The term genocide came into existence in 1944 in response to the Holocaust. Raphael Lemkin, a Polish-Jewish lawyer, coined the word genocide by combining the Greek word for race or tribe, geno-, with the Latin word for killing, cide. In large part due to Lemkin’s efforts, on December 9, 1948, the United Nations approved the Convention on the Prevention and Punishment of the Crime of Genocide (Genocide Convention). The Genocide Convention established genocide as an international crime. The legal definition of genocide is found in Articles II and III of the Genocide Convention. Article II defines genocide as any of the following five acts committed with intent to destroy, in whole or in part, a national, ethnic, racial, or religious group: (a) Killing members of the group

(b) Causing serious bodily or mental harm to members of the group

(c) Deliberately inflicting on the group conditions of life calculated to bring about its physical destruction in whole or in part

(d) Imposing measures intended to prevent births within the group

(e) Forcibly transferring children of the group to another group

For a charge of genocide, only one of the five acts described in Article II Sections a, b, c, d, and e needs to be met. Article III of the Convention describes the following five acts as punishable:

(a) Genocide

(b) Conspiracy to commit genocide

(c) Direct and public incitement to commit genocide

(d) Attempt to commit genocide

(e) Complicity in genocide

Incorporating genocide into international law represents a historic and momentous advancement in recognizing the act of genocide as criminal. Yet, tragically, establishing genocide as a crime has not eliminated its occurrence. Millions of individuals have been the victim of genocide since it was legally established. Victims include but are not limited to approximately 400,000 civilians in the Vietnam War, over 1 million Bengali in Bangladesh, 100,000 Hutu in Burundi, 1.7 million Cambodians, 200,000 Bosnian Muslims and Croats in the Former Yugoslavia, over 200,000 in Ethiopia, 100,000 Mayan Indians in Guatemala, 50,000–200,000 Kurdish in Iraq, 9,000–30,000 deaths in what is referred to as the Dirty War in Argentina, 8,000 in the Bosnian genocide, and 800,000 Tutsi in Rwanda, and over 400,000 Black Africans have been murdered in Darfur.

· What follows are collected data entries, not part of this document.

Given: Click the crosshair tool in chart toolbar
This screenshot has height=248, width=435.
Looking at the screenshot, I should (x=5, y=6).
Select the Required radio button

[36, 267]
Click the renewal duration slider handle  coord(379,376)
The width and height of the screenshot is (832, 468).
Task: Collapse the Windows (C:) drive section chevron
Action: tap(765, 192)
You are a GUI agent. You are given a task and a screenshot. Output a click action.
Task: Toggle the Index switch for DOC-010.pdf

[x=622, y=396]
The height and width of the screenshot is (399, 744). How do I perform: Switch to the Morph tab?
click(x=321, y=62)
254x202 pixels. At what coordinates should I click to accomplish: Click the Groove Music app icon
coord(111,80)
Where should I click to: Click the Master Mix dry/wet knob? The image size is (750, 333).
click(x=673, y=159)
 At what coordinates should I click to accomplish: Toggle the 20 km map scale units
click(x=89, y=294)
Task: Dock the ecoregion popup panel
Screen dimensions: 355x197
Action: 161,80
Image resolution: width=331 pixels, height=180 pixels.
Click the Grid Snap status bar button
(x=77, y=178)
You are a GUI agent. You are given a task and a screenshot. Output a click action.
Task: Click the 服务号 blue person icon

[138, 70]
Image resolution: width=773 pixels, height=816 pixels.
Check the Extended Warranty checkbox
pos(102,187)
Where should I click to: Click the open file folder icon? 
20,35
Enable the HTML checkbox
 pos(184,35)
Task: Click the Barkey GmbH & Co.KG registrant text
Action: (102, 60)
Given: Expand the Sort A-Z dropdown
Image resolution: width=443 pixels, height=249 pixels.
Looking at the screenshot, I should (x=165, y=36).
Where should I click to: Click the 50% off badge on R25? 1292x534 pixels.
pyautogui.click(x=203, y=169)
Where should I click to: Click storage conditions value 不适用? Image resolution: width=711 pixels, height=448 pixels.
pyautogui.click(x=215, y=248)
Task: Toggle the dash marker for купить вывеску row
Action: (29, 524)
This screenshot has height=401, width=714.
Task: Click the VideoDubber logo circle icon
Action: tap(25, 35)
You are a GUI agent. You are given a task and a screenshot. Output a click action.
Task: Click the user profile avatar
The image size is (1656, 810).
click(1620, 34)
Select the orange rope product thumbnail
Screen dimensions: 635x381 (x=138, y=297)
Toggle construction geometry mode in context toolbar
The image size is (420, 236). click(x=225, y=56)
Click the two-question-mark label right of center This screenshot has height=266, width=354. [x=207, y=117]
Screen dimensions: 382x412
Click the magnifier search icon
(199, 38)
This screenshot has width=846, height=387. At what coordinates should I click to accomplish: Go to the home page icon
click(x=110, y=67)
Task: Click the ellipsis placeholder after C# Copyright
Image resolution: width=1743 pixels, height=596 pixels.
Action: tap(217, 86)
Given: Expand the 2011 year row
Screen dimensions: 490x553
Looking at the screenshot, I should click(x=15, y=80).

While the Genocide Convention provides a legal definition of genocide, legal and social scientific definition may differ. Many scholars have critiqued the legal definition for being too narrow and thereby omitting political groups and social classes from legal protection. Some have extended the meaning of genocide beyond the legal definition to embrace atrocities left outside the meaning of genocide. Examples of altering the definition include nonlethal acts that threaten the security of members of a group (Lemkin 1946), emphasizing the role of the state (Horowitz 1980), highlighting the one-sided mass killing by the state or other authority (Chalk and Jonassohn 1990), and specifying genocide as “politically motivated mass murder” (Chirot and Edwards 2003: 15).

Crimes Against Humanity

Crimes against humanity are defined differently in the Rome Statute and the statutes of the International Tribunals for the Former Yugoslavia (ICTY) and Rwanda (ICTR). The International Criminal Court (ICC) defines crimes against humanity as acts such as murder, enslavement, torture, rape, enforced prostitution, sexual violence, enforced disappearance, crime of apartheid, and “other inhumane acts of a similar character intentionally causing great suffering, or serious injury to body or to mental or physical health” when they are “committed as part of a widespread or systematic attack directed against any civilian population, with knowledge of the attack.”

Collective Denial

Why do so few criminologists study genocide? And why has the work of the few that studied genocide, such as Ralph Lemkin and Sheldon and Eleanor Glueck, been largely forgotten? What can account for a discipline that specializes in crime, virtually ignoring the crime of genocide? Violence, murder, rape, property destruction, and victimization provide the foundation for the vast amount of research conducted by criminologists, yet when these crimes are perpetrated in their most extreme form, as is the case in genocides, criminologists fain interest.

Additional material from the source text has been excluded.